The annotation of introns in S. cerevisiae is fairly comprehensive, having received attention from numerous research groups (for examples, see Spingola et al. 1999; Davis et al. 2000; Cliften et al. 2003; Kellis et al. 2003). The orthologs of many intron-containing genes from S. cerevisiae also contain annotated introns in C. albicans. The C. albicans orthologs of the remaining S. cerevisiae intron-containing genes are therefore good candidates in which to search for undiscovered introns.

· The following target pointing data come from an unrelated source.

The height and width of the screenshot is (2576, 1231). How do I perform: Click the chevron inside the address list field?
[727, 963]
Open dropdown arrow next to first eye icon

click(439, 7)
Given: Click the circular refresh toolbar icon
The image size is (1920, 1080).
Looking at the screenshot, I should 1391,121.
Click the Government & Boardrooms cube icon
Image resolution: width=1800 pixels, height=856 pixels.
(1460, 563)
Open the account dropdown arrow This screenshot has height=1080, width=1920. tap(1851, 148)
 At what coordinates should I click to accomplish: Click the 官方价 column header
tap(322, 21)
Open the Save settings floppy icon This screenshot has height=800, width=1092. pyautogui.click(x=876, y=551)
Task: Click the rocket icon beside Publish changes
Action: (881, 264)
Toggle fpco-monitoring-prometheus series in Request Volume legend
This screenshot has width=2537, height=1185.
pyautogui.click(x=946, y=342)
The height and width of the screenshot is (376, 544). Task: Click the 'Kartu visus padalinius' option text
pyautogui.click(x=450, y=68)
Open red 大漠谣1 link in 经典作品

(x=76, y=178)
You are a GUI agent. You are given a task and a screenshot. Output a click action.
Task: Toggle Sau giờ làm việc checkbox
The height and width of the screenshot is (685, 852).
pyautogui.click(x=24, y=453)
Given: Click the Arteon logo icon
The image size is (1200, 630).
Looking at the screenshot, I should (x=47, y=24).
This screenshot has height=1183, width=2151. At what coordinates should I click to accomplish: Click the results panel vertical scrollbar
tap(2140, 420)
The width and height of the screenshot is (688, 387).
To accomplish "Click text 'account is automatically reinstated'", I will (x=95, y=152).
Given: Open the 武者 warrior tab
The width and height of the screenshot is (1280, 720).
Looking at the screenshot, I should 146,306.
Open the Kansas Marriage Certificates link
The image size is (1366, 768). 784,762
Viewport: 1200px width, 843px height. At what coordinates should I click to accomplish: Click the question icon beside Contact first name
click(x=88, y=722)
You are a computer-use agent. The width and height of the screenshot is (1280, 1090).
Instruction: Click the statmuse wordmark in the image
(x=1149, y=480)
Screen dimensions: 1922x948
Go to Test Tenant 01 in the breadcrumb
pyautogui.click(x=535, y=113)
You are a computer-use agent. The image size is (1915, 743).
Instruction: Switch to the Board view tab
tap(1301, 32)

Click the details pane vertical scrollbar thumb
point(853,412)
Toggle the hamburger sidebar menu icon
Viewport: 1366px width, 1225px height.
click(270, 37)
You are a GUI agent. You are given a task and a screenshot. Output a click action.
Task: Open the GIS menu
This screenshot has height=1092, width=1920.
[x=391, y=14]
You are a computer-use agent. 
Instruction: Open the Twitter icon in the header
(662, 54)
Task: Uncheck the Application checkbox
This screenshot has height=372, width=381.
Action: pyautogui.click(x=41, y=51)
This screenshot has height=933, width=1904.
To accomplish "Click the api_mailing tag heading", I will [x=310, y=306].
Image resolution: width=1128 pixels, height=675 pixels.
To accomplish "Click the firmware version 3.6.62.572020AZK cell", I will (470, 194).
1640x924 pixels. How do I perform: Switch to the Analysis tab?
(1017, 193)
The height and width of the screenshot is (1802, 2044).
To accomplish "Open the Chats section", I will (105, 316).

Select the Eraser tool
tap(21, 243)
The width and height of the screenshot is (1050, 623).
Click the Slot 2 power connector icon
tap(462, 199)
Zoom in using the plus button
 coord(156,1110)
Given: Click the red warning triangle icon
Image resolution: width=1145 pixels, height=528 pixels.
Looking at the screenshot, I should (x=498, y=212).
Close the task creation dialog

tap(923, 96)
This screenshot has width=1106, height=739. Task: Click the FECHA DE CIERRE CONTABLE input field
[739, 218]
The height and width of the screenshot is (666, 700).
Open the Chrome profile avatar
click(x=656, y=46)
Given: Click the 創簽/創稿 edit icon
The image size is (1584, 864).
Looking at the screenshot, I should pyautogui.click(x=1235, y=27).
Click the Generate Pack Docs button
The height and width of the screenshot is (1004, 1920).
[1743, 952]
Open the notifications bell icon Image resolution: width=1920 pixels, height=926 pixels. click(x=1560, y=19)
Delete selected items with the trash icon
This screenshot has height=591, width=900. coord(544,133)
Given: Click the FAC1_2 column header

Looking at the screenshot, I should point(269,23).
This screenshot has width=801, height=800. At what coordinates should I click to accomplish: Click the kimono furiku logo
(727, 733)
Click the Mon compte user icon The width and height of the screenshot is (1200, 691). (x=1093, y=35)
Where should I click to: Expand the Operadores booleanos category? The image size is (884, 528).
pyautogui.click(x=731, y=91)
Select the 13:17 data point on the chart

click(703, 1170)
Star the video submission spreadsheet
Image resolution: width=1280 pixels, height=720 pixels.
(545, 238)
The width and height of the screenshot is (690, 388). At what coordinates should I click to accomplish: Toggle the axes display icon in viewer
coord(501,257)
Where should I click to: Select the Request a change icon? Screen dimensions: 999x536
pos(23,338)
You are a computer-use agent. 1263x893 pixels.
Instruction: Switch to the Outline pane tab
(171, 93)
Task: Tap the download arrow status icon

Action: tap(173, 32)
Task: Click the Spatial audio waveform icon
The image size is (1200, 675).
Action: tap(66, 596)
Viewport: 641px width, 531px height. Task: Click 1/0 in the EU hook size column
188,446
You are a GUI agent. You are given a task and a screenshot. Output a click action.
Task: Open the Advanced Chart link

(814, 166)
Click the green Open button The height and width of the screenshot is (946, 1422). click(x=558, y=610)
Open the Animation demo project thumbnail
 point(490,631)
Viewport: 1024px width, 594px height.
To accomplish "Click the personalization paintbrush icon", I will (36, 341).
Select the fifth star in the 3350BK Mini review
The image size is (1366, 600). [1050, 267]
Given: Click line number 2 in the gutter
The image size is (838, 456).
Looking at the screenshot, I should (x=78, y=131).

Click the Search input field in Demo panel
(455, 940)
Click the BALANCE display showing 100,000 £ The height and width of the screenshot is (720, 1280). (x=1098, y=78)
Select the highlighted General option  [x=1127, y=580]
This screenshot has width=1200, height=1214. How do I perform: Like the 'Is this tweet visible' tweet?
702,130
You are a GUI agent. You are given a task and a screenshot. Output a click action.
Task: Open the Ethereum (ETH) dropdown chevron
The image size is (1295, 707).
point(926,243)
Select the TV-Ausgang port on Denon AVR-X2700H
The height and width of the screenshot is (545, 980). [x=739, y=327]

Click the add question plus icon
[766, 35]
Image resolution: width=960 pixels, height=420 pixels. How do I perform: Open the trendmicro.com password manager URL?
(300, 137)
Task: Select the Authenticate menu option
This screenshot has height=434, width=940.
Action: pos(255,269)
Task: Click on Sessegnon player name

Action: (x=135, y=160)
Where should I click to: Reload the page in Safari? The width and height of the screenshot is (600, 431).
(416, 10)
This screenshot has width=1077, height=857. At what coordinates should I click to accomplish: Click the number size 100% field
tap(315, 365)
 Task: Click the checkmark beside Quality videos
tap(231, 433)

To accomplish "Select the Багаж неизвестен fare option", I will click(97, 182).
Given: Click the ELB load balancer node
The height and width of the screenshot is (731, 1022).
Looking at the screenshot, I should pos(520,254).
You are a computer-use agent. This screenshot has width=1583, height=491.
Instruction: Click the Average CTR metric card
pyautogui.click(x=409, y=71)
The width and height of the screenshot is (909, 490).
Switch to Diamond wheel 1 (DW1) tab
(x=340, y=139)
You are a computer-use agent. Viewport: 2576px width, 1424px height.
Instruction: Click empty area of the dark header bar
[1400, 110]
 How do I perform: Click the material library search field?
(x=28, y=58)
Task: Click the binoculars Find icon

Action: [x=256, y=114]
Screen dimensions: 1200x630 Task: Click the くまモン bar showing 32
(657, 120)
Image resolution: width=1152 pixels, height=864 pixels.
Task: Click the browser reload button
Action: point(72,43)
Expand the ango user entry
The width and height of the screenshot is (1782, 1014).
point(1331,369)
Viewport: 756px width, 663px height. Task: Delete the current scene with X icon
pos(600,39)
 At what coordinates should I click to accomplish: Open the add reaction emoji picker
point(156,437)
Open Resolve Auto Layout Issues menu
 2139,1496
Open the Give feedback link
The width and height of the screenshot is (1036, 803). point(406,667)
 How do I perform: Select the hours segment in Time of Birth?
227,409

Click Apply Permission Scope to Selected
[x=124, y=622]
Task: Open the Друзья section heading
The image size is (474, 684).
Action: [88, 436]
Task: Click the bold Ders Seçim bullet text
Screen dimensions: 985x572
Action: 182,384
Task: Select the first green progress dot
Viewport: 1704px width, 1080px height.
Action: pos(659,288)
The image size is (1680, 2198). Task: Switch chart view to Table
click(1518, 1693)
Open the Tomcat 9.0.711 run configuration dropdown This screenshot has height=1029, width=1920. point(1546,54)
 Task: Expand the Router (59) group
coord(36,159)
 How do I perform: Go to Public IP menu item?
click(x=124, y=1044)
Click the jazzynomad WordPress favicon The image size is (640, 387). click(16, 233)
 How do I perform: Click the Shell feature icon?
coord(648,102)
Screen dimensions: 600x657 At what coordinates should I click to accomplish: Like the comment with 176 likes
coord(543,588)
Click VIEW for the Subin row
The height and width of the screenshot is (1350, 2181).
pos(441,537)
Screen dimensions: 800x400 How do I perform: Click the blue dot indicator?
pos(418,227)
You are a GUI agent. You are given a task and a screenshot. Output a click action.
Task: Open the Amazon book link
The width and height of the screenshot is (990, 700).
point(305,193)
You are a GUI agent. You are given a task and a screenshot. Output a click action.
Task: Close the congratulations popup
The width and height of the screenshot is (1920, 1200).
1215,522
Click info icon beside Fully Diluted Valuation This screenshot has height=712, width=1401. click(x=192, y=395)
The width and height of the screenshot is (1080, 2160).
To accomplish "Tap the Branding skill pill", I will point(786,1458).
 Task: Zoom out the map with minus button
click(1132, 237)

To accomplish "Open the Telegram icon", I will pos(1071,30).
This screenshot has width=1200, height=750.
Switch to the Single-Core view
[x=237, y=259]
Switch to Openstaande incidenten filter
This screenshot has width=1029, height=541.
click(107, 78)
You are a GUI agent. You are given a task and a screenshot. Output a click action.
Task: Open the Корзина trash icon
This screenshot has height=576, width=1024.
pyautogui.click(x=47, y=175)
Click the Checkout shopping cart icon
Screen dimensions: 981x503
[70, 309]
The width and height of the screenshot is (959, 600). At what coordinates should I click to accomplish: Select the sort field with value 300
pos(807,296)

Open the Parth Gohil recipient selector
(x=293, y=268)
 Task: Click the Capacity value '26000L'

We were able to identify putative C. albicans orthologs for 70% of S. cerevisiae intron-containing genes. Because many genes have duplicated since the divergence of these two yeasts, particularly in the S. cerevisiae lineage (Byrne and Wolfe 2005), there is not always a one-to-one relationship between orthologs. We therefore used both reciprocal best BLAST hits and more complex ortholog maps (Tsong et al. 2006) to generate a list of C. albicans orthologs. Among the genes thus identified, 35% also contained annotated introns. We inspected the remaining 65% of genes manually, and were able to identify introns in one-quarter of them. We also identified introns in two additional genes through direct inspection of interesting candidates (Table 1; Supplemental Table S1).

Table 1.
Summary of C. albicans intron annotations

Nine of the introns we identified using our candidate approach reside outside of the coding sequences, within the 5′-untranslated regions (UTRs) of the RNAs. 5′-UTR introns can be difficult to validate without direct experimental data, as they are not surrounded by the protein-coding sequences that normally lend support to an intron assignment. In S. cerevisiae, however, the few 5′-UTR introns that have been identified have strong phylogenetic and experimental support (Spingola et al. 1999; Davis et al. 2000; Cliften et al. 2003; Kellis et al. 2003). The 5′-UTR introns we found using our candidate approach are all conserved within the 5′-UTRs of their S. cerevisiae orthologs and are therefore well supported.

Experimental approach for intron identification

Thus far, our approaches to intron identification contain significant biases. The published genome annotations that provided our starting point relied heavily on well-conserved coding sequences and canonical splice sites for identification of intervening introns (Braun et al. 2005). Our candidate approach was restricted to identifiable orthologs of S. cerevisiae intron-containing genes. To complement our previous analysis, we therefore developed an experimental approach to identify introns without these inherent biases. This approach relies on the construction and analysis of a C. albicans mutant that accumulates intron sequences.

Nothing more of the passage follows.